By Kelly A. Reynolds, MSPH, PhD

Editor’s Note: Based on recent revelations about chromium contamination in California, this column is being reprinted with the author’s permission from WC&P, April 2007.

You’ve heard it repeatedly, “the United States has some of the best quality drinking water in the world”. While this is true, the fact is that drinking water from the tap is not risk free, meaning that exposure to drinking water and the contaminants that may be present at various times, leads to some level of disease risk. This should not cause too much worry since we can easily recognize that life is not risk free and there will always be some inherent level of risk (meaning an adverse outcome to our health or well-being) in the natural process of living. The point is that zero risk associated with water consumption is not achievable, thus we must choose what level of adverse outcome we are willing to accept due to this or any other defined exposures; i.e., what is the acceptable risk related to exposure to contaminants in drinking water?

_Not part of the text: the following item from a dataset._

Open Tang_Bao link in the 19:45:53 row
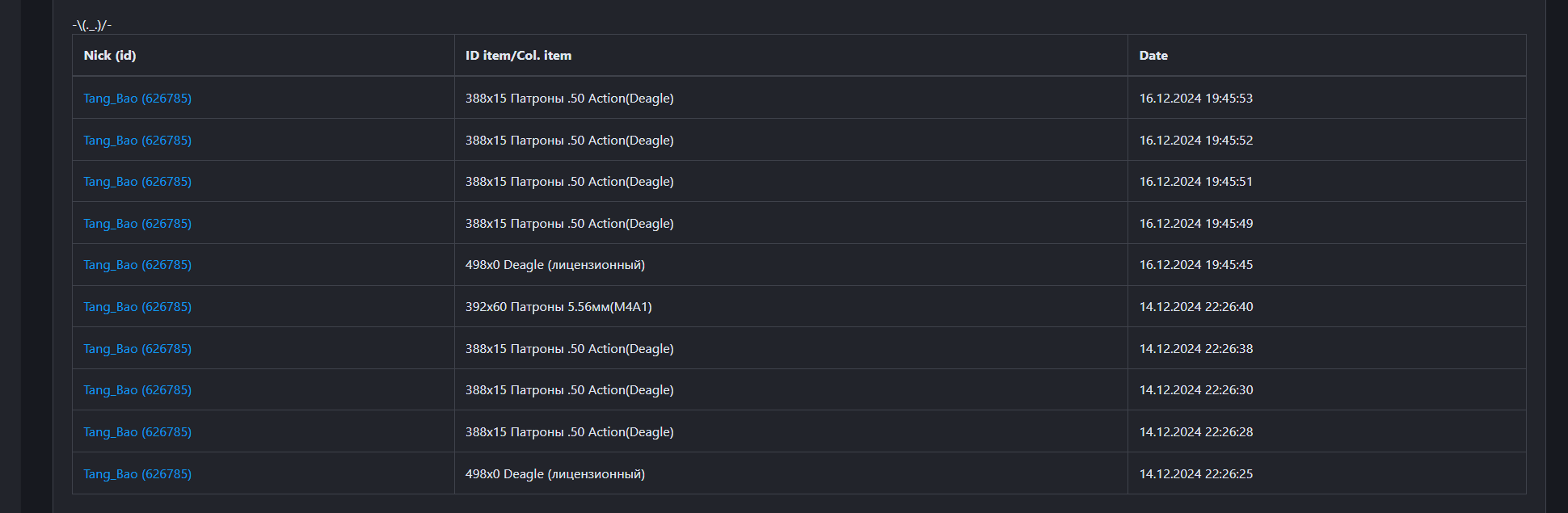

How much risk is too much?

In 1973, the Food and Drug Administration stated that a one-in-a-100-million chance of developing cancer in a lifetime following exposure to food contaminants was considered safe. About four years later the figure was amended to one in one million. This level is also the standard goal for acceptable risk in guidelines set by the US EPA, although ranges of one in ten thousand and up are utilized for various hazards, based in part on feasibility of achieving set levels. Also keep in mind that a risk of infection from a pathogen that has a low (or no) fatality rate is more acceptable to the public compared to exposure to a pathogen that may lead to death or long-term illness. 

Primarily under the guidance of the Safe Drinking Water Act of 1974, drinking water contaminants that are known or expected to harm humans are regulated to some degree but acceptable levels are not always defined.

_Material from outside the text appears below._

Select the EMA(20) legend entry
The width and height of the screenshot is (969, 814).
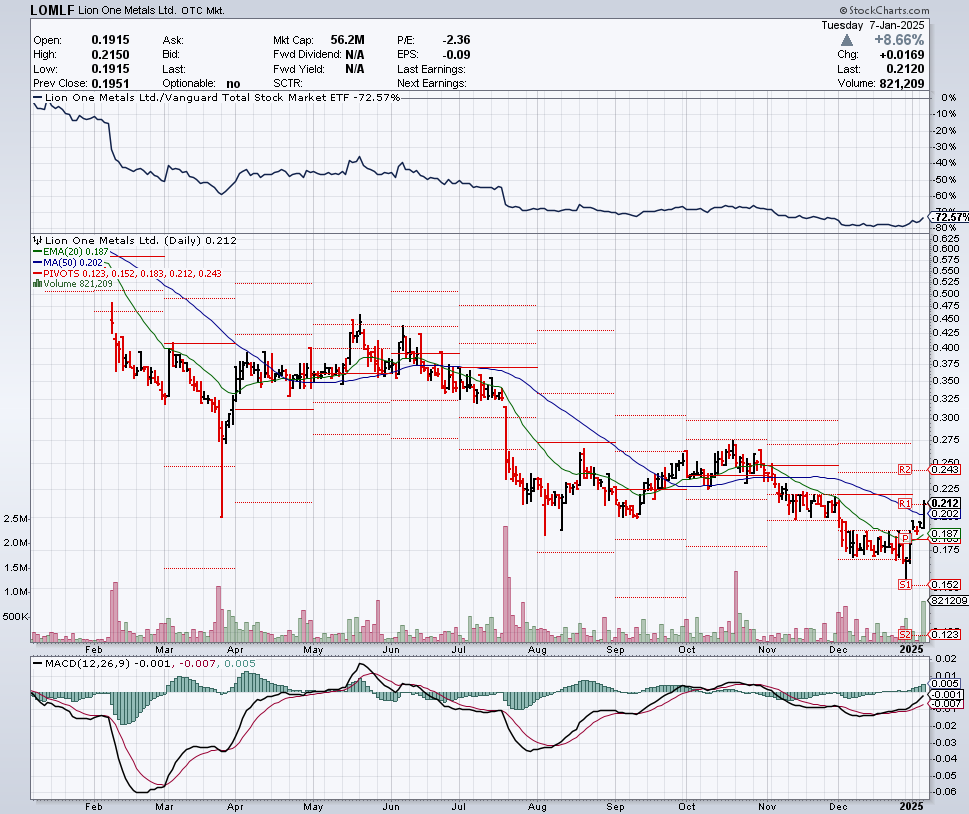click(x=75, y=251)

A variety of factors must be considered when evaluating acceptable risk levels. While contracting a disease from poor quality water is not desired by anyone, economic costs, political issues, illness severity and emotional factors, to name a few, must be considered. Individuals tolerate risk in very different ways. The job of regulators, therefore, is to balance the feasibility of an intervention (i.e., increased water treatment) with how much risk the public is willing to tolerate.

Is the intervention worthwhile?

Today’s technology provides the ability to treat water down to its basic atomic structure of H2O; however, the cost associated with the production of water purified to this level would be prohibitive and the overall health benefit could not be justified. While this is an extreme example, it illustrates the point that the benefit must outweigh the cost. There are quantitative values placed on the quality and longevity of human life and certainly we can calculate the direct cost of illness (dollars spent on health care, medications and lost productivity at work). This process may be fine for the regulators but what factors are important to the general public?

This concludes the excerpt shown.